If you keep on removing normal cells though eventually they would die. And if you keep on plucking away cells eventually the entire body would be gone and only cancerous cells would be left, i.e. only a ‘paperclip optimizer’ would remain from the original human, albeit inefficient and parasitic ‘paperclips’ that need a organic host.
(Due to the fact that everyone has some small number of cancerous cells at any given time that are taken care of by regular processes)
At what point does the human stop being ‘human’ and starts being a lump of flesh? And at what point does the lump of flesh become a latent ‘paperclip optimizer’?
Without a sharp cutoff, which I don’t think there is, there will inevitably be inbetween cases where your proposed methods cannot be applied consistently.

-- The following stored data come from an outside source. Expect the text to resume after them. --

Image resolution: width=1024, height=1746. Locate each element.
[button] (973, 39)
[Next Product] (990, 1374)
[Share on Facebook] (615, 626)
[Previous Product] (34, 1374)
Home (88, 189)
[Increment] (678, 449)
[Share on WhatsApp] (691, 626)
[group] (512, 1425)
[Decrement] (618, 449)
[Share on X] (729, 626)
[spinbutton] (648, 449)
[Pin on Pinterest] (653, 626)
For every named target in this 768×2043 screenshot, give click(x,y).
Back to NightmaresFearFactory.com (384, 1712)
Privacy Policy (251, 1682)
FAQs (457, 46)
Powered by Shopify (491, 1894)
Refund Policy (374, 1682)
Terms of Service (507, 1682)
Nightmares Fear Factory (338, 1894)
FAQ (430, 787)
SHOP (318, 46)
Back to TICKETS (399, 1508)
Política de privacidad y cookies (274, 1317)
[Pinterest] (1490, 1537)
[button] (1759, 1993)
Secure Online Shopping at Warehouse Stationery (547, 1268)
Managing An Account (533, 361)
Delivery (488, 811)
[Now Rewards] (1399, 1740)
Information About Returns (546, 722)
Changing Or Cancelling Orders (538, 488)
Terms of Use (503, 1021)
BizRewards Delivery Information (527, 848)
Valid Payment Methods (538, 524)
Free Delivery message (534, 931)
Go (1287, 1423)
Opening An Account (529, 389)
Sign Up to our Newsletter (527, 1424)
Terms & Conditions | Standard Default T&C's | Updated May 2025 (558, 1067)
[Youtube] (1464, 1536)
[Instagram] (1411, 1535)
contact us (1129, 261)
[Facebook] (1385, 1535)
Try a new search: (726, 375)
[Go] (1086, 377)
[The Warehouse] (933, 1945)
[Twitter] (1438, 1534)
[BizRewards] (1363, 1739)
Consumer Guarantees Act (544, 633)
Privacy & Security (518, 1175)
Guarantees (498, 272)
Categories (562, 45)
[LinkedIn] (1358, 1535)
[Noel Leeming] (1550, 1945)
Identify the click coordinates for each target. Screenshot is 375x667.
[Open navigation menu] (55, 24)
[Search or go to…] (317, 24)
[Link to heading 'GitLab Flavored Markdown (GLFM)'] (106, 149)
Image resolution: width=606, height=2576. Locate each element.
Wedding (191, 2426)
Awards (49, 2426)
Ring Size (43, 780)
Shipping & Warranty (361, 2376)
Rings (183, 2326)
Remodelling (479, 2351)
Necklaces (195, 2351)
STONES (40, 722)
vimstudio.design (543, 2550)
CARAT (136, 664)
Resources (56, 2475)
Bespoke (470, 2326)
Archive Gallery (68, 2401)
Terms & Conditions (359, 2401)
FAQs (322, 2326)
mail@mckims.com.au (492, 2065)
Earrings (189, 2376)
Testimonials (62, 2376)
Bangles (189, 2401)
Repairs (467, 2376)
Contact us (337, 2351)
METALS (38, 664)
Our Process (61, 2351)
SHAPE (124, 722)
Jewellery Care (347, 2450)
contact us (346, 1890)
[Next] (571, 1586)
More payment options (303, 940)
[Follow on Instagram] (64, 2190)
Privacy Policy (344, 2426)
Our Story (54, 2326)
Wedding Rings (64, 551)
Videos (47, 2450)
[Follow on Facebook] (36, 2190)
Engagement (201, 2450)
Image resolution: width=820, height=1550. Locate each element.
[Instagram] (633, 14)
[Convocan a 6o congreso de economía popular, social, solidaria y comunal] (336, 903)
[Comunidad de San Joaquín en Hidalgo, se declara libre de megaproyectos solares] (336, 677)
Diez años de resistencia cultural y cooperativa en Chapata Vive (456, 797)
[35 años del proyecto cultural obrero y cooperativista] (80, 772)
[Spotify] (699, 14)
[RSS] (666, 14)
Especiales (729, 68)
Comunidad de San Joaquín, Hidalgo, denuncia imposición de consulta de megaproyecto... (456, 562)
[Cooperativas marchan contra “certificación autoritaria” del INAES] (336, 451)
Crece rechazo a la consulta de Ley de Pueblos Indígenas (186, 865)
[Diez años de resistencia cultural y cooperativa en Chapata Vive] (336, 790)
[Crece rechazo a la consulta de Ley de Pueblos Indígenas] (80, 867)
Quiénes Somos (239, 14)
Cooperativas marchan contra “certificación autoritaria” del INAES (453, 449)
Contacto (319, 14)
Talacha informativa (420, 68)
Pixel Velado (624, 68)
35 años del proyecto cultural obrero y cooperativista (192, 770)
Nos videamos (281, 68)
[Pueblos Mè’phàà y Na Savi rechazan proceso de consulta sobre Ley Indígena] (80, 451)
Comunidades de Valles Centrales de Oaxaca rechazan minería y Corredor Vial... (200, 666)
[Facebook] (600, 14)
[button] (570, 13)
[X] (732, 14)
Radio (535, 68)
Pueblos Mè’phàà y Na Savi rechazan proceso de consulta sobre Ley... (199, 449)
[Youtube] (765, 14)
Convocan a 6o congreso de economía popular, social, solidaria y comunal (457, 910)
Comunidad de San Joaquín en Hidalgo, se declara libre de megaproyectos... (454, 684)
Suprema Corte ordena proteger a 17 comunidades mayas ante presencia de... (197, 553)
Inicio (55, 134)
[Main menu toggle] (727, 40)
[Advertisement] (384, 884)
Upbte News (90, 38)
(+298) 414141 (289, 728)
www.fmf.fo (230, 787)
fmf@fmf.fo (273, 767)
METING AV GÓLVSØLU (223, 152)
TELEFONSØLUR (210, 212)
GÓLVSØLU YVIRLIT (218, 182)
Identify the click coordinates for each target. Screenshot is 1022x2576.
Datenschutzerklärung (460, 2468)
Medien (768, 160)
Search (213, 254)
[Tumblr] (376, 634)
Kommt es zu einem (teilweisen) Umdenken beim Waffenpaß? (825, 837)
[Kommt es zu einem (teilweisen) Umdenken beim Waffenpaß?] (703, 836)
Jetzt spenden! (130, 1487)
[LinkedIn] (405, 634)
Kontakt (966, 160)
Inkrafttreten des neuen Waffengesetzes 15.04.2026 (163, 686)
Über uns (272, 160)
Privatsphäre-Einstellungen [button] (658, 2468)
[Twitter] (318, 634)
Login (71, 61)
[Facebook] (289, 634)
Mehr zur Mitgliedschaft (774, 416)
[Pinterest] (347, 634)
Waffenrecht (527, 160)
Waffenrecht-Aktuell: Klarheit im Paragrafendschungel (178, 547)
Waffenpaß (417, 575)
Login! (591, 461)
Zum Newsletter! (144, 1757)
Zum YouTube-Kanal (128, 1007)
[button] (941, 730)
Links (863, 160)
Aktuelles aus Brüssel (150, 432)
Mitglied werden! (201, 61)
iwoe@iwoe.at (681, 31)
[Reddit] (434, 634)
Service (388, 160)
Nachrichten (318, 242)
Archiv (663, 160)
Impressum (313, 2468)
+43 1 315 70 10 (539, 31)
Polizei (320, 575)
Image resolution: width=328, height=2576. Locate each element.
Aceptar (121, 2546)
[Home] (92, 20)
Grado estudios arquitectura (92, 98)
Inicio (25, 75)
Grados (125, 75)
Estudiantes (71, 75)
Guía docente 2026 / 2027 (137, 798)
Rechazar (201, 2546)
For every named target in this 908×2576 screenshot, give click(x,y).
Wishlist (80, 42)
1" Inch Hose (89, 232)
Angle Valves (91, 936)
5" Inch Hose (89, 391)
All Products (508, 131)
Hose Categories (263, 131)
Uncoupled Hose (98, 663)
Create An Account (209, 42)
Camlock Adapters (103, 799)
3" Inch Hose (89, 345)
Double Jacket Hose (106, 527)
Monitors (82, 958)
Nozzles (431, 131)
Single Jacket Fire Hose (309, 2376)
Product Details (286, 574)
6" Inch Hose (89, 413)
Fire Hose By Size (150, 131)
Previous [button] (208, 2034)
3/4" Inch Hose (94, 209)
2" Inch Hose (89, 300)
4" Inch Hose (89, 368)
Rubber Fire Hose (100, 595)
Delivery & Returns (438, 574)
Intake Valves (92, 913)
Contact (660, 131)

The trouble is if we, or the decision makers of the future, accept even one idea that is not internally consistent then it hardly seems like anyone will be able to refrain from accepting other ideas that are internally contradictory too. Nor will everyone err in the same way. There is no rational basis to accept one or another as a contradiction can imply anything at all, as we know from basic logic.
Then the end result will appear quite like monkey tribes fighting each other, agitating against each and all based on which inconsistencies they accept or not. Regardless of what they call each other, humans, aliens, AI, machines, organism, etc…
It does seem like alignment for all intents and purposes is impossible. Creating an AI truly beyond us then is really creating future, hopefully doting, parents to live under.
What’s the rational basis for preferring all mass-energy consuming grey goo created by humans over all mass-energy consuming grey goo created by a paperclip optimizer? The only possible ultimate end in both scenarios is heat death anyways.
If no one’s goals can be definitely proven to be better than anyone else’s goals, then it doesnt seem like we can automatically conclude the majority of present or future humans, or our descendants, will prioritize maximizing fun, happiness, etc.
If some want to pursue that then fine, if others want to pursue different goals, even ones that are deleterious to overall fun, happiness, etc., then there doesn’t seem to be a credible argument to dissuade them?
Those appear to be examples of arguments from consequences, a logical fallacy. How could similar reasoning be derived from axioms, if at all?
Let’s think about it another way. Consider the thought experiment where a single normal cell is removed from the body of any randomly selected human. Clearly they would still be human.
If you keep on removing normal cells though eventually they would die. And if you keep on plucking away cells eventually the entire body would be gone and only cancerous cells would be left, i.e. only a ‘paperclip optimizer’ would remain from the original human, albeit inefficient and parasitic ‘paperclips’ that need a organic host.
(Due to the fact that everyone has some small number of cancerous cells at any given time that are taken care of by regular processes)
At what point does the human stop being ‘human’ and starts being a lump of flesh? And at what point does the lump of flesh become a latent ‘paperclip optimizer’?
Without a sharp cutoff, which I don’t think there is, there will inevitably be inbetween cases where your proposed methods cannot be applied consistently.
The trouble is if we, or the decision makers of the future, accept even one idea that is not internally consistent then it hardly seems like anyone will be able to refrain from accepting other ideas that are internally contradictory too. Nor will everyone err in the same way. There is no rational basis to accept one or another as a contradiction can imply anything at all, as we know from basic logic.
Then the end result will appear quite like monkey tribes fighting each other, agitating against each and all based on which inconsistencies they accept or not. Regardless of what they call each other, humans, aliens, AI, machines, organism, etc…
It does seem like alignment for all intents and purposes is impossible. Creating an AI truly beyond us then is really creating future, hopefully doting, parents to live under.